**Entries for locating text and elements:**
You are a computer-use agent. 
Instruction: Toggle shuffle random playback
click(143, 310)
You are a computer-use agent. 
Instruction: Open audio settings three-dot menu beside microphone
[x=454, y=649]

**JOB:**
Can you reproduce every line of the listing above, word for word?

**EXERCISE SOLUTION:**
You are a computer-use agent. 
Instruction: Toggle shuffle random playback
click(143, 310)
You are a computer-use agent. 
Instruction: Open audio settings three-dot menu beside microphone
[x=454, y=649]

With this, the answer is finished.